STRUCTURE OF THE GENERAL SYNTACTIC ENVIRONMENT

Overview:

  A NSDS is prefaced by one or two percent signs, followed by a set of
  fields subject to context-free interpretation, and terminated with a
  space.  Pathname fields precede any other file attribute
  specifications.

The BNF:

  <NSDS>        ::=  <flag> <path> <otherstuff> <sp>

  <flag>        ::=  % / %%

  <path>        ::=  pathname fields, as described below.

  <otherstuff>  ::=  fields for specifying data storage and accesss
                     characteristics, to be defined later.

  <sp>          ::=  space.













Crocker                                                         [Page 2]

RFC 645        Network Standard Data Specification Syntax      June 1974


Comments:

  The <flag> indicates escape-tp-NSDS-syntax.  One percent sign
  indicates semi-structured syntax, two indicate that highly-structured
  syntax is being used.

     Only <flag> must be considered in relation to any host's current
     syntax.  It is not currently known to conflict with any host's
     syntax.

        Exclamation mark (!) is the only other character that seems
        permissible (on the assumption that the character should be a
        graphic).  Its use would cause minor problems at Multics; but
        more importantly as a graphic, it is too similar to the numeral
        "1".

  The basic (highest-level) syntax for individual <path> and
  <otherstuff> fields is the same, as defined below.  The remaining
  lower-level syntax (including permissible keywords and data subfield
  contents) for <otherstuff> fields is left for later.

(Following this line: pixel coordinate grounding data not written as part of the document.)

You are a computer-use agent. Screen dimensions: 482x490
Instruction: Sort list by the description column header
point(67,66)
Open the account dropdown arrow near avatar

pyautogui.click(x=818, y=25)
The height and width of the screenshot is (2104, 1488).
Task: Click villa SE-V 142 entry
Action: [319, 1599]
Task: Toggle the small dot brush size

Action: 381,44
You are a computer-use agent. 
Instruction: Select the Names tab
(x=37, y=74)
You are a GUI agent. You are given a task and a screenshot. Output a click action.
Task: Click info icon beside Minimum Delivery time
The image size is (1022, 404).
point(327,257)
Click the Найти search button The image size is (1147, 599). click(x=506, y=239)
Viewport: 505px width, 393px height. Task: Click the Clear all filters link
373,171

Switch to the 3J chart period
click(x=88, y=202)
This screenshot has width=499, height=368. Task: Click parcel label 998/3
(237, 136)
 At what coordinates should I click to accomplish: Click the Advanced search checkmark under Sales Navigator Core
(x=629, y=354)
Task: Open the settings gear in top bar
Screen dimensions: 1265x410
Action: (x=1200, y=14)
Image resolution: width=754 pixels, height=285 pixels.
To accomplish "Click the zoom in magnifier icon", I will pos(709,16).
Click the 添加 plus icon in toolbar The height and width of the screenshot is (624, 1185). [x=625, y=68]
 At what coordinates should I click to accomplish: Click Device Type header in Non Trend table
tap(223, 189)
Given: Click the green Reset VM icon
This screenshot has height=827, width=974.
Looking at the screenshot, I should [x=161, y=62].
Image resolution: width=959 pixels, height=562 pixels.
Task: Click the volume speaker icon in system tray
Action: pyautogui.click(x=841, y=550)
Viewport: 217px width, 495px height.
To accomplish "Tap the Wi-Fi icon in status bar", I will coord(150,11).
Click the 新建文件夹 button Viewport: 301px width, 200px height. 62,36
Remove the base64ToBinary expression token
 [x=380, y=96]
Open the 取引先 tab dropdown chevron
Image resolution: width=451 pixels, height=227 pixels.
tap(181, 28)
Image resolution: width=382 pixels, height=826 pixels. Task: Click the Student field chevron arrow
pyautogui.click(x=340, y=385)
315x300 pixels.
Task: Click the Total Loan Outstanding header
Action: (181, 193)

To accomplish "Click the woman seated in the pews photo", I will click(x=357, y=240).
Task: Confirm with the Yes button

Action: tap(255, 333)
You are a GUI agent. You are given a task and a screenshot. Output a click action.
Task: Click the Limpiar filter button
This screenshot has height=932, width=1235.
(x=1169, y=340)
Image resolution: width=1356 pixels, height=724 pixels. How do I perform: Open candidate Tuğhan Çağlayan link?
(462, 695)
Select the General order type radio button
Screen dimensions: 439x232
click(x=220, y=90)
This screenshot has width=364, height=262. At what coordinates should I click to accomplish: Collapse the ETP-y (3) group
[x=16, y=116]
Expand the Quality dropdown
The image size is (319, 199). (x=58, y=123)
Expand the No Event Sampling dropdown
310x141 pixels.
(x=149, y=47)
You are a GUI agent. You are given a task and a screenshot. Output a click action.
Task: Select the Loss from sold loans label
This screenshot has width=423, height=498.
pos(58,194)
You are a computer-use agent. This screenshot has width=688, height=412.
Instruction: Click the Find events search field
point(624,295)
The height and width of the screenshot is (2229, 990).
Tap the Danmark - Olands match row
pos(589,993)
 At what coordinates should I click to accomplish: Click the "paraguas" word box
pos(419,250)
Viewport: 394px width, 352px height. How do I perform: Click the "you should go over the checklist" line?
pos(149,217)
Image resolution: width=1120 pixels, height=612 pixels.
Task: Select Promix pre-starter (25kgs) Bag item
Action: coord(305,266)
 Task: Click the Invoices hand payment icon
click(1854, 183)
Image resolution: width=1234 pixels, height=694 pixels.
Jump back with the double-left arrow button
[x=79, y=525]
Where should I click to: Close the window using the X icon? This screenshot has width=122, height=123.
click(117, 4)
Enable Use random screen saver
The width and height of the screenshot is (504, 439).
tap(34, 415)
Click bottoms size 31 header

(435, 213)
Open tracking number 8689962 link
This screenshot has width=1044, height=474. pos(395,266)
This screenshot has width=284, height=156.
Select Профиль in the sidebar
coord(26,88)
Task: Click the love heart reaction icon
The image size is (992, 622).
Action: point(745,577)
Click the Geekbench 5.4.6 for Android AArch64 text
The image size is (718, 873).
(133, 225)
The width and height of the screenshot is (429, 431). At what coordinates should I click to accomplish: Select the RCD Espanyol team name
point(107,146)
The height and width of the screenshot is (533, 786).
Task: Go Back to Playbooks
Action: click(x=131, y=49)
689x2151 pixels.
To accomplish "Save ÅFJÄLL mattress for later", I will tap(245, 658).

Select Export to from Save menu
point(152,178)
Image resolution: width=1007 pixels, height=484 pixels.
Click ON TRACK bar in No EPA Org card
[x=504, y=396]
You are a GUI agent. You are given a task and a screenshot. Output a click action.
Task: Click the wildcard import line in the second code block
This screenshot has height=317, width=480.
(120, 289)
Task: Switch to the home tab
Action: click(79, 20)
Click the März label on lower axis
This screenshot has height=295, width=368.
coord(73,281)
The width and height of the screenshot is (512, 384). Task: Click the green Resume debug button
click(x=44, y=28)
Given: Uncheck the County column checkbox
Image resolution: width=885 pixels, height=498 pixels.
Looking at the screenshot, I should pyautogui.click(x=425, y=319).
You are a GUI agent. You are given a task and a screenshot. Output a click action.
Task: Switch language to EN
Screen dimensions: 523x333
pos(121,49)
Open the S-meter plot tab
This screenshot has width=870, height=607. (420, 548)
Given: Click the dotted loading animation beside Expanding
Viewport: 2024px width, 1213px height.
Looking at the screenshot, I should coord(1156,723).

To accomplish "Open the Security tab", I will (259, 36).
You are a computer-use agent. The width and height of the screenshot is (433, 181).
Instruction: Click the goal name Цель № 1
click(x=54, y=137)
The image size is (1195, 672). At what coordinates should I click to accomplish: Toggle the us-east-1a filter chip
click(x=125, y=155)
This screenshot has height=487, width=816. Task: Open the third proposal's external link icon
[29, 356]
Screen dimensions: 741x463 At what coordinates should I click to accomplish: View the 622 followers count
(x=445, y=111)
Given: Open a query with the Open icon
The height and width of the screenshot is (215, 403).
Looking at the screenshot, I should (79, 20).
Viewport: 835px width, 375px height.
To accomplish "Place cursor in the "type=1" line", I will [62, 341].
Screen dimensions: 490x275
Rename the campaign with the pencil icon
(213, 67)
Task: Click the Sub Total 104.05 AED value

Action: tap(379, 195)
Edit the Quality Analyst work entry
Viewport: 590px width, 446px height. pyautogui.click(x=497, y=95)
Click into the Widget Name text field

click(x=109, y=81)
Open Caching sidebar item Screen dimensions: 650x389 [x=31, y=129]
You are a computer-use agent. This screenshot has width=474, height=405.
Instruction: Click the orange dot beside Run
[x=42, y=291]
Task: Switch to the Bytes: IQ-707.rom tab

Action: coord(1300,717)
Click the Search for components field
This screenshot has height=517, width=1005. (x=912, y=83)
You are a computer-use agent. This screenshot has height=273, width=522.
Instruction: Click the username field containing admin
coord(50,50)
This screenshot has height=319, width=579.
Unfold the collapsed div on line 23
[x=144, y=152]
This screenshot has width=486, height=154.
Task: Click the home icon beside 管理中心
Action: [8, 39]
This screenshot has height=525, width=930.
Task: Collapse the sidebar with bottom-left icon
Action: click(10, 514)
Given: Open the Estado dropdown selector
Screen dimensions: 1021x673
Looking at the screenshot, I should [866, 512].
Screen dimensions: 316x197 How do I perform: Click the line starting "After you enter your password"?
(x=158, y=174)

BASIC UNITS OF SUBSTRUCTURE

Overview:

  A semi-structured field begins with a varying-length descriptor.  The
  descriptor is followed by a varying-length data subfield, which is
  surrounded by delimeter characters.

  Highly-structured fields have fixed-length descriptors, followed by a
  data byte-count, followed by the data

BNF for individual fields:

  <field>       ::=  <machine> / <human>

  <machine>     ::=  <stru-field> / <stru-field> <machine>

  <stru-field>  ::=  <stru-key> <count> <data>

  <stru-key>    ::=  4-character field definition keyword; see
                     below.

  <count>       ::=  one-byte binary count of number of bytes of
                     <data>.

  <human>       ::=  <h-field> / <h-field> <human>




Crocker                                                         [Page 3]

RFC 645        Network Standard Data Specification Syntax      June 1974


  <h-field>     ::=  <h-key> <h-rest>

  <h-key>       ::=  Variable-length field definition keyword; see
                     below.

  <h-rest>      ::=  <l-delim> <data> <r-delim>
                     /  <l-delim> <data> <r-delim> <h-rest>

  <l-delim>     ::=  any non-alphabetic printable character that is
                     not in the succeeding <data> subfield and that
                     is acceptable to the object site.  For visual
                     aesthetics and to facilitate human parsing,
                     anything <l-delim> is a left-bracket character
                     (<, [, (, -), <r-delim> must be the
                     complementary right-bracket
                     character (>, ], ), |).

  <r-delim>     ::=  either 1) the same character as <l-delim> or 2)
                     if the <l-delim> character is a left-bracket
                     character (<, [, (, -) then its complementary
                     right-bracket (>, ], ), |).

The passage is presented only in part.